Alıntı metin:
+ + + + +
2, 3 ve 4.itirazların ancak 1.itirazın bir karara bağlanmasından sonra ve o konuda verilecek karar ışığında incelenebileceğine, 1976 Seçim ve Halkoylaması Yasasının 166.maddesinin “ihbar ve iddia olunan vakıaların ve belgelerinin bağlanması, bu belgelerin elde edilmesi olanaksız ise nedenlerinin ve nerede ve ne suretle sağlanabileceğinin bildirilmesi” gerektiğini öngörmesine rağmen 5.itiraz bakımından Yasanın gereği yerine getirilmediğinden bu itirazın reddolunmasına oybirliği ile karar verdi.

Taraflar 26.10.1991 tarihinde Yüksek Seçim Kurulunda avukatları tarafından temsil edildiler.

İtiraz sahiplerinin yapmış oldukları usule ilişkin müracaatını yerinde bulan Yüksek Seçim Kurulu tutanaklarının iptali istenen kişilere daha detaylı belge sunmaları için fırsat verdi ve itirazın dinlenmesini 2.11.1991 tarihine erteledi. Taraflar ve tanıkları 2.11.1991 tarihinde dinlendiler. İtirazın dinlenmesine geçildiği safhada, taraflar detayına inilmesine gerek bulunmayan birtakım ön itirazlarda bulundular. Kurulumuz bu ön itirazları esas itirazın dinlenmesinin akışı içinde değerlendirmeyi ve gereksinme duyulması halinde bunlar üzerinde ayrıca karar vermeyi uygun buldu. Bundan sonra esas itirazın dinlenmesine geçildi.

İtiraz sahipleri, altı tanık, tutanaklarına itiraz edilenler ise iki tanık celbettiler. İtiraz sahiplerinin, itirazını esas itibarı ile üç ana başlık altında topladığı görülmektedir. Bunlar özetle şöyledir:

1. 64 numaralı sandıkta Yasaya aykırı olarak yapılan oylamalar,

2. Sandık kurulunun belirli zamanlarda Yasanın öngördüğü şekilde oluşmadan oylamaya devam edilmesi sonucu meydana çıkan esasa ilişkin usülsüzlükler,

3. Hatalı sandık başı işlemlerinden doğan şikâyetler için tutanak tutulmaması veya bunların tutanak defterine geçirilmemesi ile meydana gelen ciddi usul hataları.
+ + + + +
Yapılacak görev 1: Seçim itirazıyla ilgili metinde, itiraz sahiplerinin itirazlarını topladığı üç ana başlığı sırasıyla yazın.
Yapılacak görev 2: Kayıtlarda "Viewport: 951px width, 706px height." ifadesini içeren satırdan başlayıp "Click the Help" ifadesini içeren satırda biten bölümü, "label" sözcüğünü "tag" ile değiştirerek yeniden yazın ve başka hiçbir şeye dokunmayın.
Metin ile kayıtlar arasında hiçbir bağlantı yoktur.
+ + + + +
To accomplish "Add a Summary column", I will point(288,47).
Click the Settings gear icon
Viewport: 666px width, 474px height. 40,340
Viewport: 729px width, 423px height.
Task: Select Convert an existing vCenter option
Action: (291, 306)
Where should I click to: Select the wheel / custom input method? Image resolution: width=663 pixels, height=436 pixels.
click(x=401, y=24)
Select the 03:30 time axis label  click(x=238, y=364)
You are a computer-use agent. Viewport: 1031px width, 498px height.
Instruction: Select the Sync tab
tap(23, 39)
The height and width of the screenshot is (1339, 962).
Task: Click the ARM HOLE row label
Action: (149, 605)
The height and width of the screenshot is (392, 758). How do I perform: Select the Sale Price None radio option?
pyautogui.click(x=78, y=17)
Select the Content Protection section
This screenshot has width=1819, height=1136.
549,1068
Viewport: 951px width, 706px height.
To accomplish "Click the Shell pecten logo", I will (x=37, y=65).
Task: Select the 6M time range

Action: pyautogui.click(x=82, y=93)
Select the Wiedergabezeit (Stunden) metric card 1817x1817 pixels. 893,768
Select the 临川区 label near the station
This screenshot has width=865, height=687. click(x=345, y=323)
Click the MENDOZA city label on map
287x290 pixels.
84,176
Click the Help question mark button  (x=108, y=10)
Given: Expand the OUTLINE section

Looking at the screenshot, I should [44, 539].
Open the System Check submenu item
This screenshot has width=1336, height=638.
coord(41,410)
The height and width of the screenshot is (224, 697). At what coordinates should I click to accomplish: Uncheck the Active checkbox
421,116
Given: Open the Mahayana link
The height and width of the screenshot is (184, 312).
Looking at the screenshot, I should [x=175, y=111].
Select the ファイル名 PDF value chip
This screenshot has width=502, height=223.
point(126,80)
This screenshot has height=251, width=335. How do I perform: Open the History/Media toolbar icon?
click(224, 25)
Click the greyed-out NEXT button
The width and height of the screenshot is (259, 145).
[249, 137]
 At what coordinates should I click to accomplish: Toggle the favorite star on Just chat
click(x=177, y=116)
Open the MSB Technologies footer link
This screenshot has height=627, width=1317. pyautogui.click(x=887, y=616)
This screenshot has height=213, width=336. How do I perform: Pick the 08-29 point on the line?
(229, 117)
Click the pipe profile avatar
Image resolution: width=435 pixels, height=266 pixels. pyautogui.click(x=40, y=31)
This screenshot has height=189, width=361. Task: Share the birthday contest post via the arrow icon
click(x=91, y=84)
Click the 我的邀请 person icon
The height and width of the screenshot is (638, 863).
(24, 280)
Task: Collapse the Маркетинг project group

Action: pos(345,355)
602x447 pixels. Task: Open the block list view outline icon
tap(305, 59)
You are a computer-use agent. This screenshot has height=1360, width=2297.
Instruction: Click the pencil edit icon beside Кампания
+ + + + +
Çözümlü cevap 1:
1. 64 numaralı sandıkta Yasaya aykırı olarak yapılan oylamalar
2. Sandık kurulunun belirli zamanlarda Yasanın öngördüğü şekilde oluşmadan oylamaya devam edilmesi sonucu meydana çıkan esasa ilişkin usülsüzlükler
3. Hatalı sandık başı işlemlerinden doğan şikâyetler için tutanak tutulmaması veya bunların tutanak defterine geçirilmemesi ile meydana gelen ciddi usul hataları

Çözümlü cevap 2:
Viewport: 951px width, 706px height.
To accomplish "Click the Shell pecten logo", I will (x=37, y=65).
Task: Select the 6M time range

Action: pyautogui.click(x=82, y=93)
Select the Wiedergabezeit (Stunden) metric card 1817x1817 pixels. 893,768
Select the 临川区 tag near the station
This screenshot has width=865, height=687. click(x=345, y=323)
Click the MENDOZA city tag on map
287x290 pixels.
84,176
Click the Help question mark button  (x=108, y=10)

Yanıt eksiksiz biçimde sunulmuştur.